Enhancing person re-identification with distance fusion: A comparative study on multiple datasets
DOI:
https://doi.org/10.18488/76.v12i4.4566Abstract
Person re-identification (Re-ID) is a critical task in video surveillance and security systems, aiming to match individuals across non-overlapping camera views. However, significant challenges arise due to variations in illumination, pose, and viewpoint. In this work, we propose a distance fusion-based approach to improve person Re-ID accuracy by effectively combining multiple feature-based distance metrics. We extract discriminative features using Local Maximal Occurrence (LOMO), Gaussian of Gaussian (GOG), and Convolutional Neural Networks (CNN). The extracted features are projected into a lower-dimensional space using Cross-view Quadratic Discriminant Analysis (XQDA), and their distances are computed and normalized using Min-Max scaling.

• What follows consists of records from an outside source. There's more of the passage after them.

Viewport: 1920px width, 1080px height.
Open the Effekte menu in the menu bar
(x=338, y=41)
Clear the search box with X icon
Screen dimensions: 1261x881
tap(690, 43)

To enhance performance, we implement two fusion strategies: Distance Fusion by Simple Sum (DFSS), an unsupervised method that aggregates normalized distances, and Distance Fusion by Logistic Regression (DFLR), a supervised approach that learns an optimal combination of distances. The proposed techniques are evaluated on four benchmark datasets: VIPeR, PRID450S, GRID, and CUHK01. Experimental results demonstrate that our fusion-based methods significantly outperform individual feature-based approaches, achieving state-of-the-art accuracy. Specifically, the fusion of CNN, LOMO, and GOG in the DFLR framework achieves the best performance across all datasets, with improvements in Rank-1 and Rank-20 accuracy. These findings highlight the effectiveness of distance fusion in improving person Re-ID performance, making it a promising approach for real-world applications.